2iy9 is a 1 chain structure with sequence from Escherichia coli. Full crystallographic information is available from OCA. For a guided tour on the structure components use FirstGlance.
Method:	X-ray diffraction, Resolution 1.8Å
Resources:	FirstGlance, OCA, PDBe, RCSB, PDBsum, ProSAT

Function

SUBA_ECOLX Protease subunit of subtilase cytotoxin SubAB5 (PubMed:17024087). An endoprotease specific for host endoplasmic reticulum (ER) chaperone BiP/HSPA5, has no activity on human HSP70 or HSPA8 (PubMed:17024087). Cleaves between 'Leu-416' and 'Leu-417' of BiP/HSPA5 in the hinge between BiP's ATPase and protein-binding domains (PubMed:17024087). This induces host ER stress response and eventual cell death (PubMed:18005237, PubMed:18433465). Culture supernatant of E.coli expressing both subA and subB are toxic for Vero cells (African green monkey kidney cell line), Chinese hamster ovary cells and Hct-8 cells (human colonic epithelial cell line); the subunits are not toxic individually (PubMed:15226357). Purified SubAB5 is highly toxic, <0.1 pg is able to kill at least 50% of 30'000 Vero cells in a microtiter plate assay after 3 days; no cytotoxicity is seen at 24 hours (PubMed:15226357). Preabsorption with cells expressing a ganglioside GM2 mimic reduced cytotoxicity of SubAB5 by 93% in the Vero cytotoxicity assay (PubMed:15226357). Intraperitoneal injection of 200 ng of purified SubAB5 kills mice; the higher the dose the faster the mice die. Animals injected intraperitoneally with purified SubAB5 have microvascular thrombi in the brain and other organs, including the renal tubules and glomeruli (PubMed:15226357). Injection induces an unfolded response in mice (PubMed:17024087). Mice fed E.coli cells expressing cloned SubAB5 experience drastic weight loss and appear ill and lethargic (PubMed:15226357). Protein synthesis in Vero cells is transiently inhibited by SubAB5; both subunits are required for this effect (PubMed:17101670, PubMed:18005237, PubMed:18433465). Inhibition of protein synthesis is prevented by brefeldin A; cells are arrested in the G1 phase (PubMed:18005237). SubAB5 at 100 ng/ml induced caspase-dependent apoptosis in Vero cells through mitochondrial membrane damage (PubMed:19380466).^[1] ^[2] ^[3] ^[4] ^[5] ^[6]

Evolutionary Conservation

Check, as determined by ConSurfDB. You may read the explanation of the method and the full data available from ConSurf.

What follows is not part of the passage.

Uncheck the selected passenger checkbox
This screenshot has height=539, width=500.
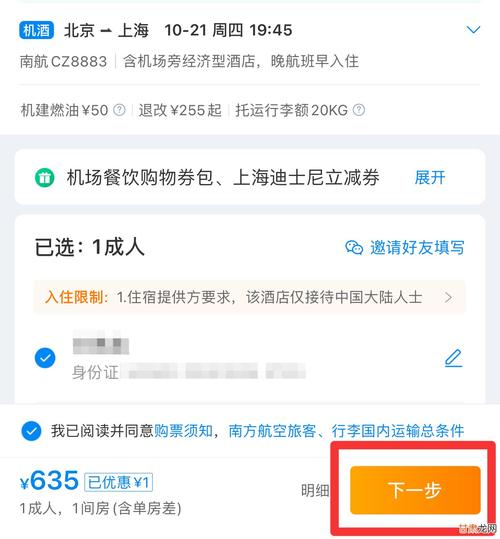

Publication Abstract from PubMed

AB5 toxins are produced by pathogenic bacteria and consist of enzymatic A subunits that corrupt essential eukaryotic cell functions, and pentameric B subunits that mediate uptake into the target cell. AB5 toxins include the Shiga, cholera and pertussis toxins and a recently discovered fourth family, subtilase cytotoxin, which is produced by certain Shiga toxigenic strains of Escherichia coli. Here we show that the extreme cytotoxicity of this toxin for eukaryotic cells is due to a specific single-site cleavage of the essential endoplasmic reticulum chaperone BiP/GRP78. The A subunit is a subtilase-like serine protease; structural studies revealed an unusually deep active-site cleft, which accounts for its exquisite substrate specificity. A single amino-acid substitution in the BiP target site prevented cleavage, and co-expression of this resistant protein protected transfected cells against the toxin. BiP is a master regulator of endoplasmic reticulum function, and its cleavage by subtilase cytotoxin represents a previously unknown trigger for cell death.

AB5 subtilase cytotoxin inactivates the endoplasmic reticulum chaperone BiP.,Paton AW, Beddoe T, Thorpe CM, Whisstock JC, Wilce MC, Rossjohn J, Talbot UM, Paton JC Nature. 2006 Oct 5;443(7111):548-52. PMID:17024087^[7]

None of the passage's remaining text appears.